Activity:
Pictures must not appear in the copy. Reproduce exactly, and only, the lines from the one with "Task: Click the editor" through the end of the data below.

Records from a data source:
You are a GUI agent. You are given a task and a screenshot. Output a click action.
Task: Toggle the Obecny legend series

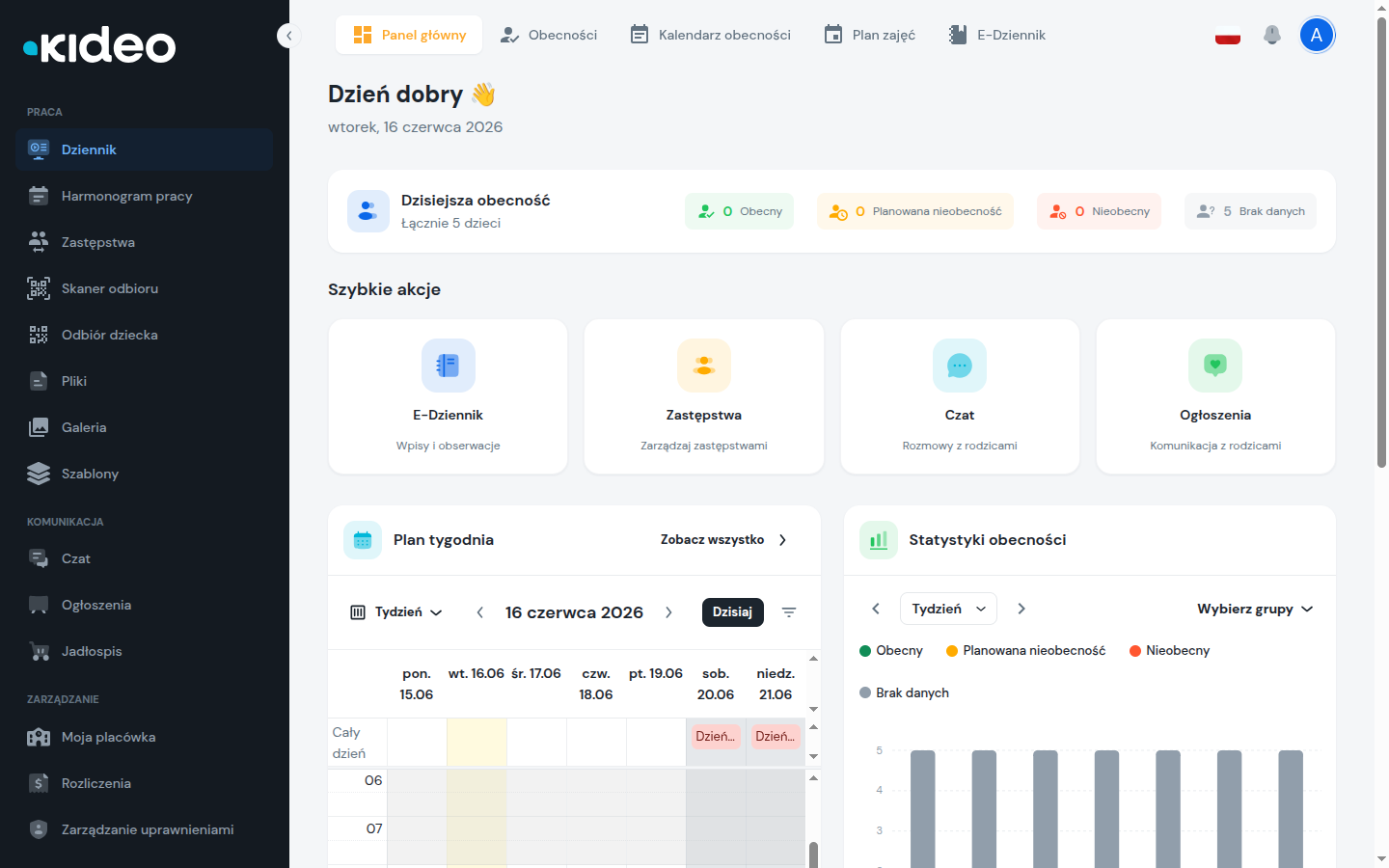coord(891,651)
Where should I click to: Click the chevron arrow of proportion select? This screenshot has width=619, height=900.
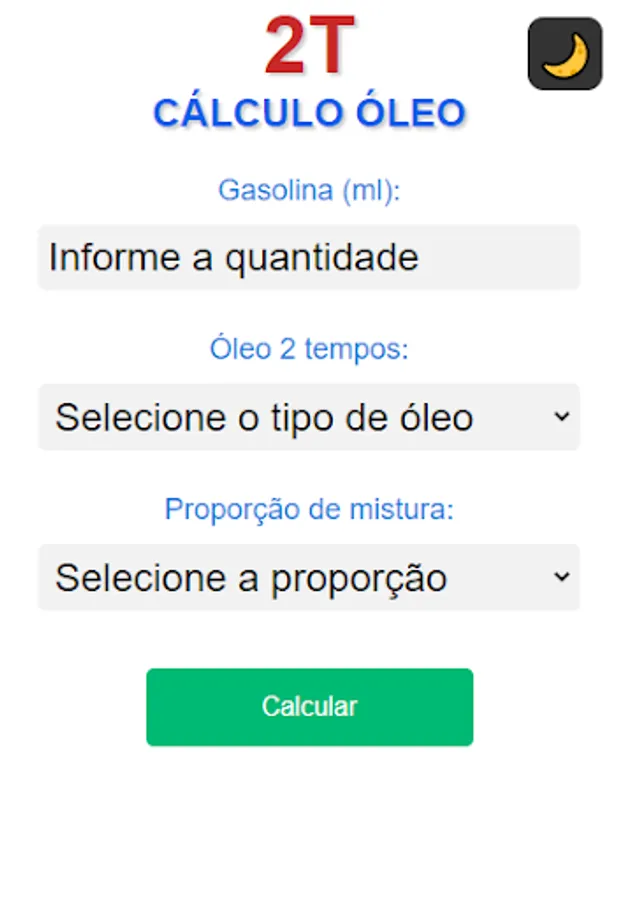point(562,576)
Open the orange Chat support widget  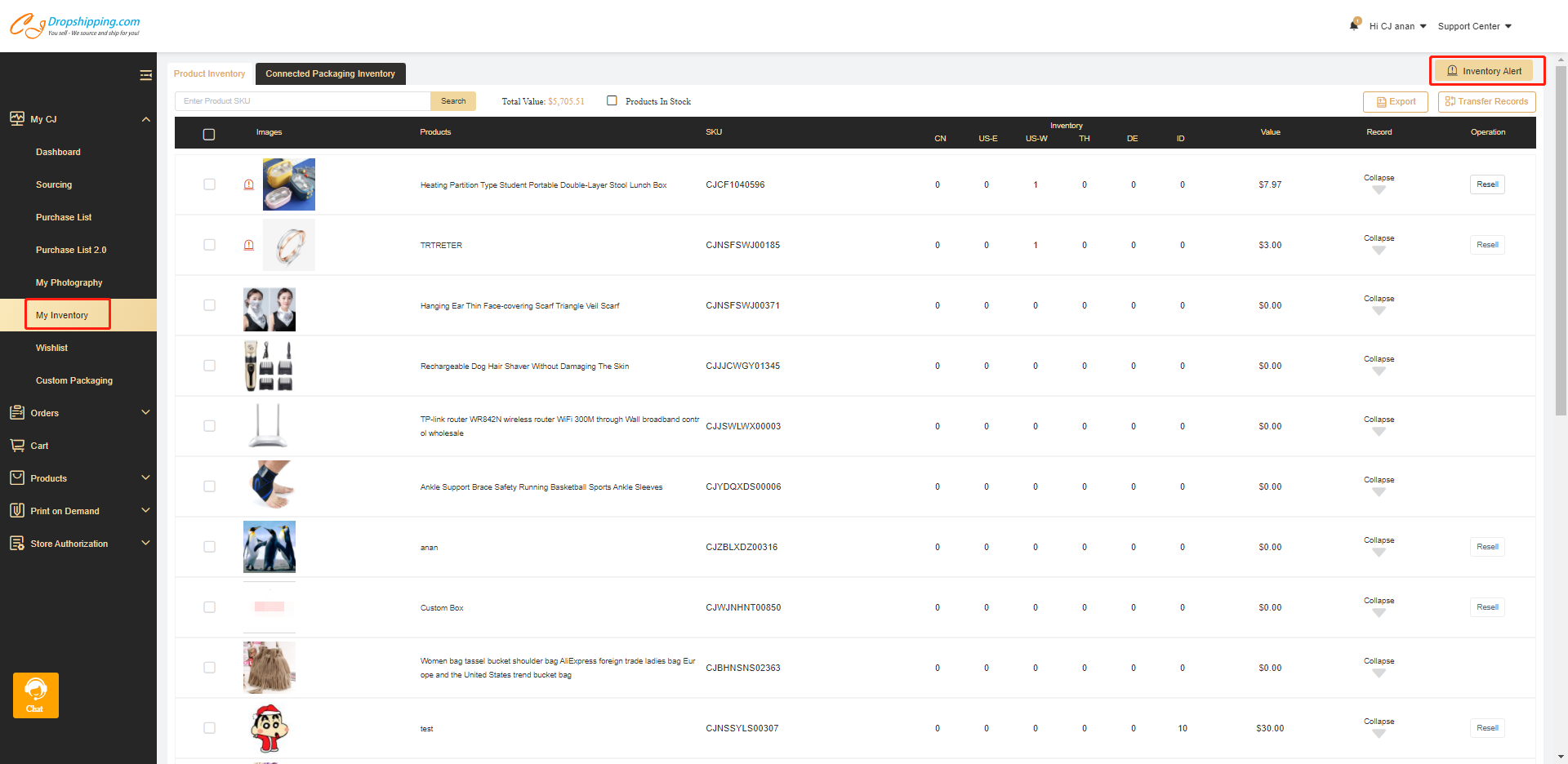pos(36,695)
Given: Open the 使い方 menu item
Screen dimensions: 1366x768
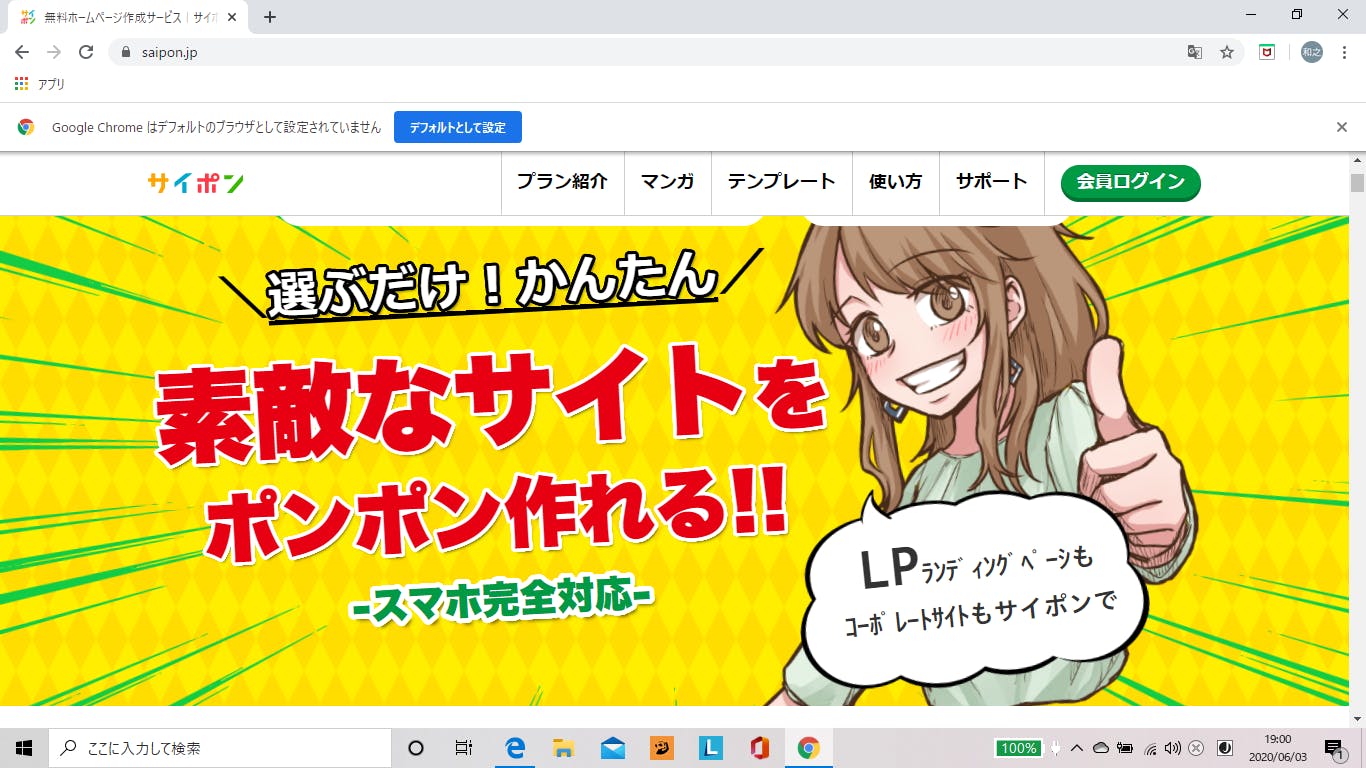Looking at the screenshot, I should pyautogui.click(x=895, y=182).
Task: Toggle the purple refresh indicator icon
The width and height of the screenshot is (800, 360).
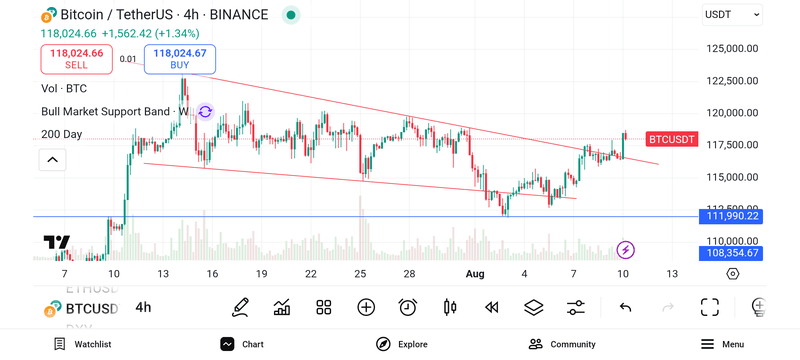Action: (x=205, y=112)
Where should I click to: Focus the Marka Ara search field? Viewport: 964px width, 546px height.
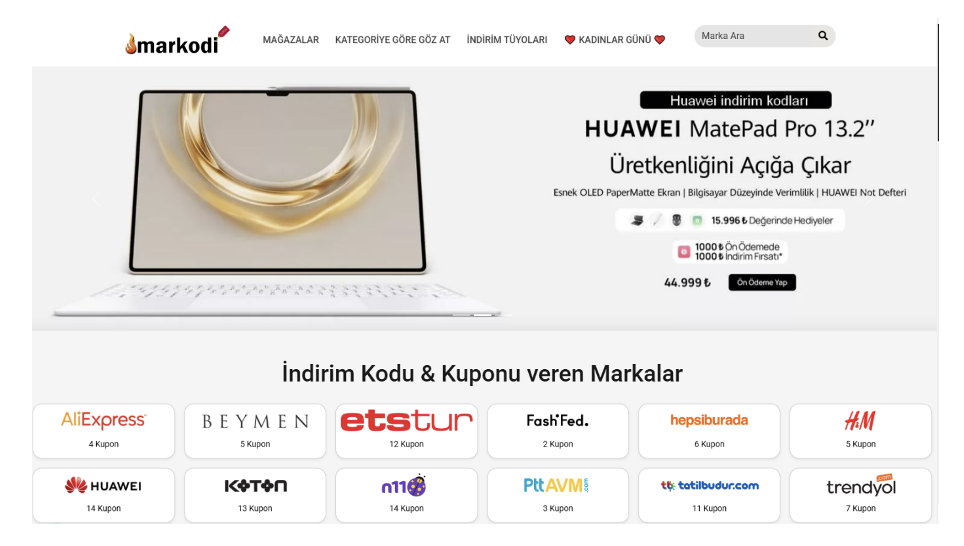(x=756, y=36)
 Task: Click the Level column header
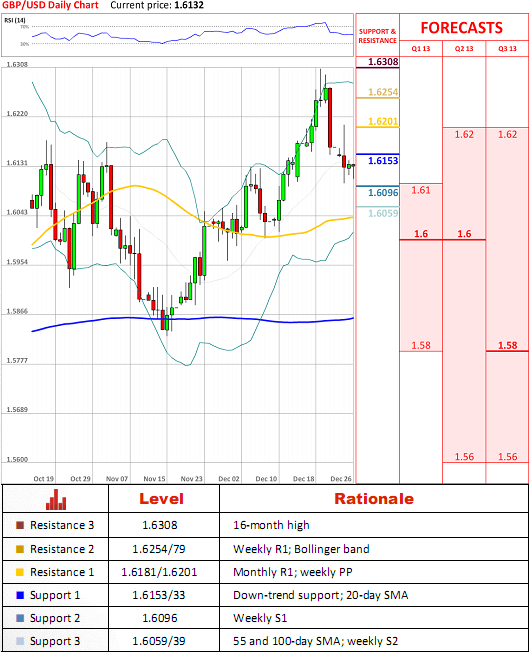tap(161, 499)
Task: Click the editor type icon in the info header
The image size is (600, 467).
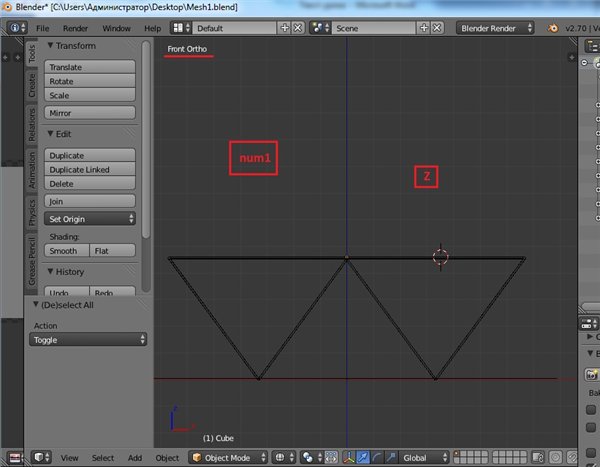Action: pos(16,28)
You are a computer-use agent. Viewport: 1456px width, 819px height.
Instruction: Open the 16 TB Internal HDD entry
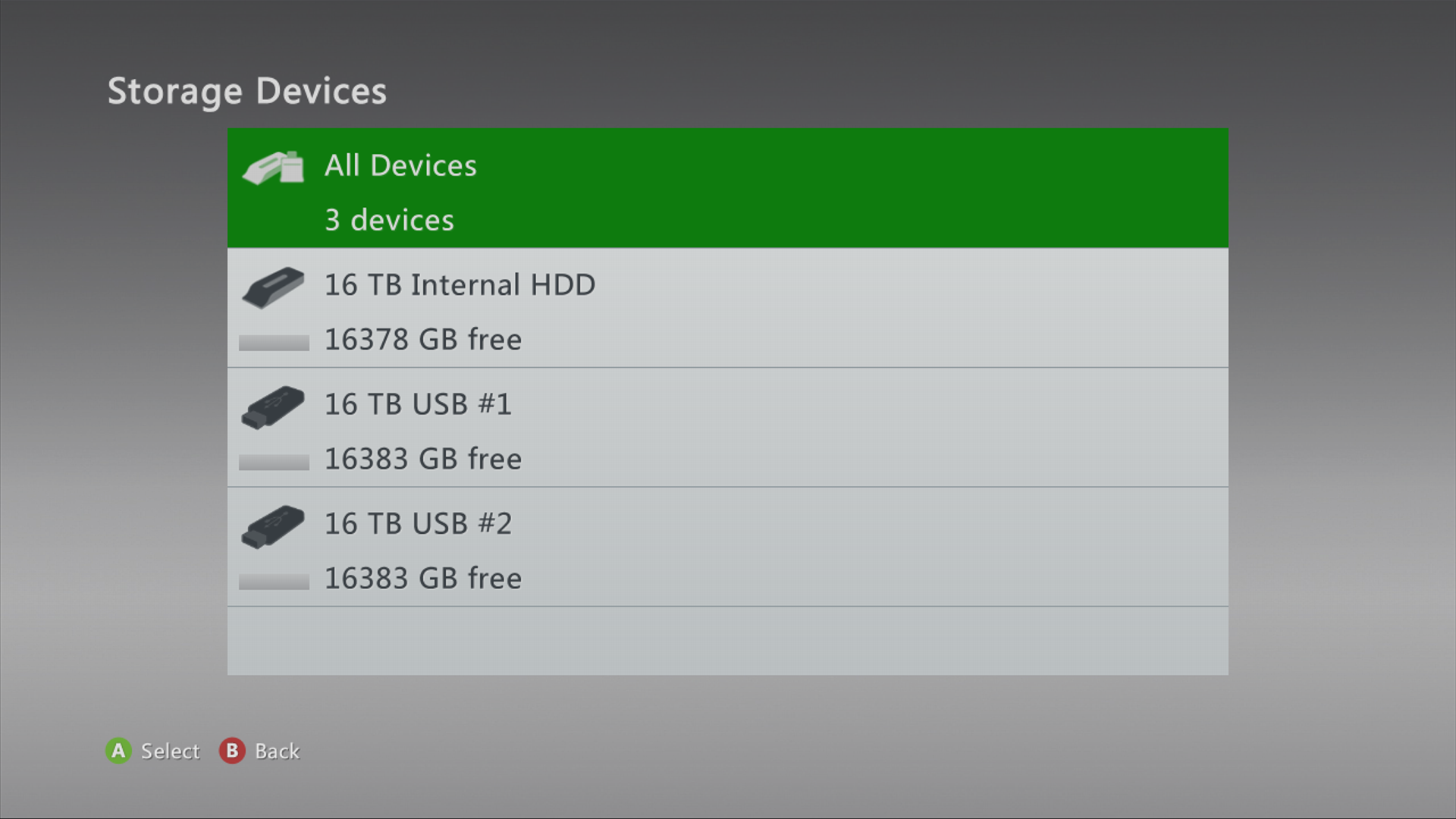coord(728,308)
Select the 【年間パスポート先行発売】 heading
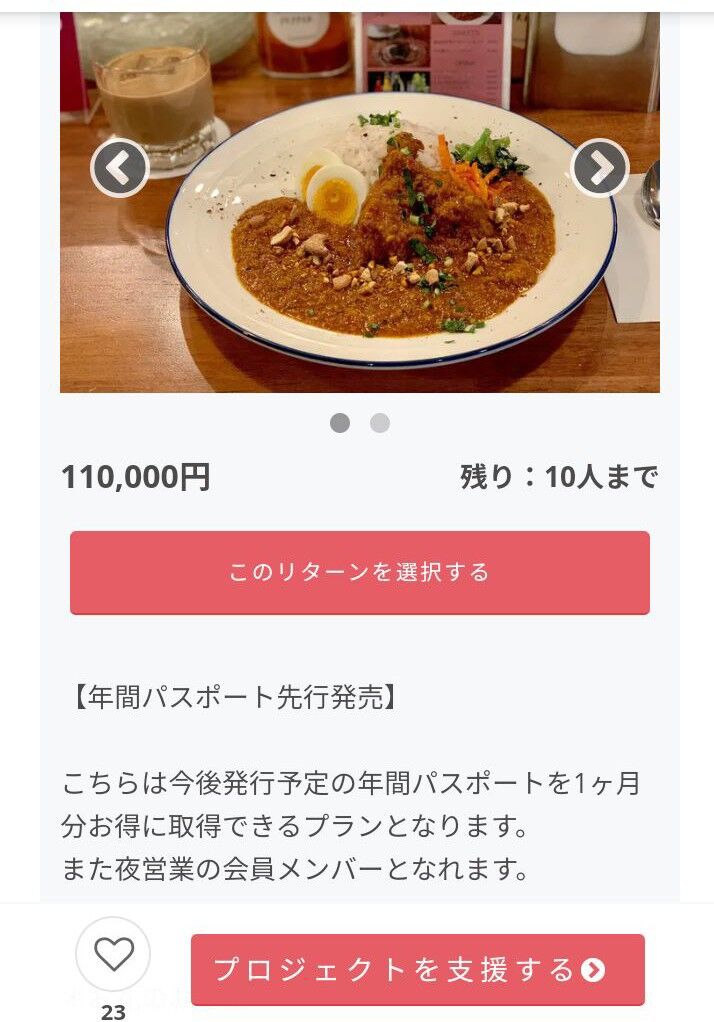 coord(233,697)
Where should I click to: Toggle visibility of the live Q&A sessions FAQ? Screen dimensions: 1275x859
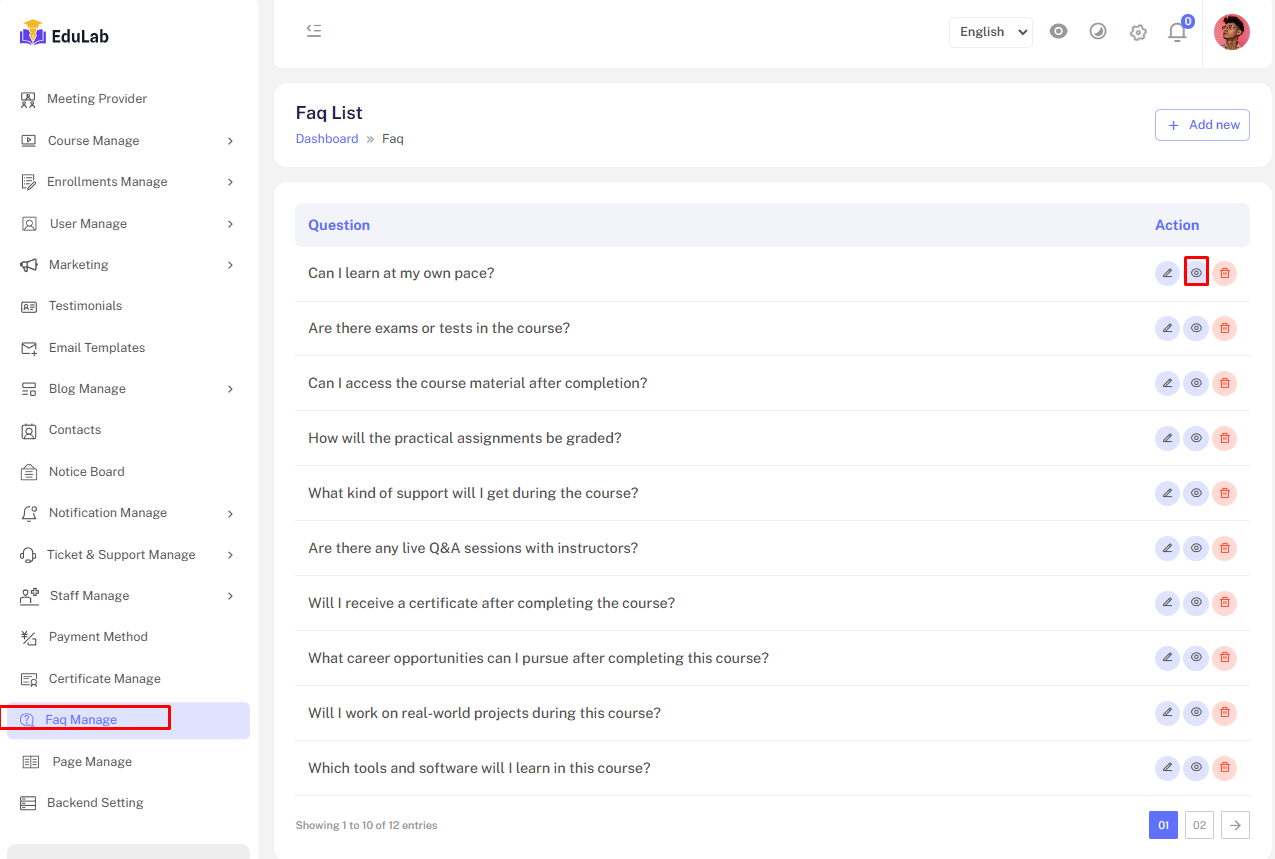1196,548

Problem solution:
Task: Click the editor type icon in the info header
The image size is (600, 467).
Action: pos(16,28)
You are a computer-use agent. Viewport: 1456px width, 819px height.
Instruction: Open the 16 TB Internal HDD entry
coord(728,308)
Select the 【年間パスポート先行発売】 heading
 coord(233,697)
Where should I click to: Toggle visibility of the live Q&A sessions FAQ? Screen dimensions: 1275x859
1196,548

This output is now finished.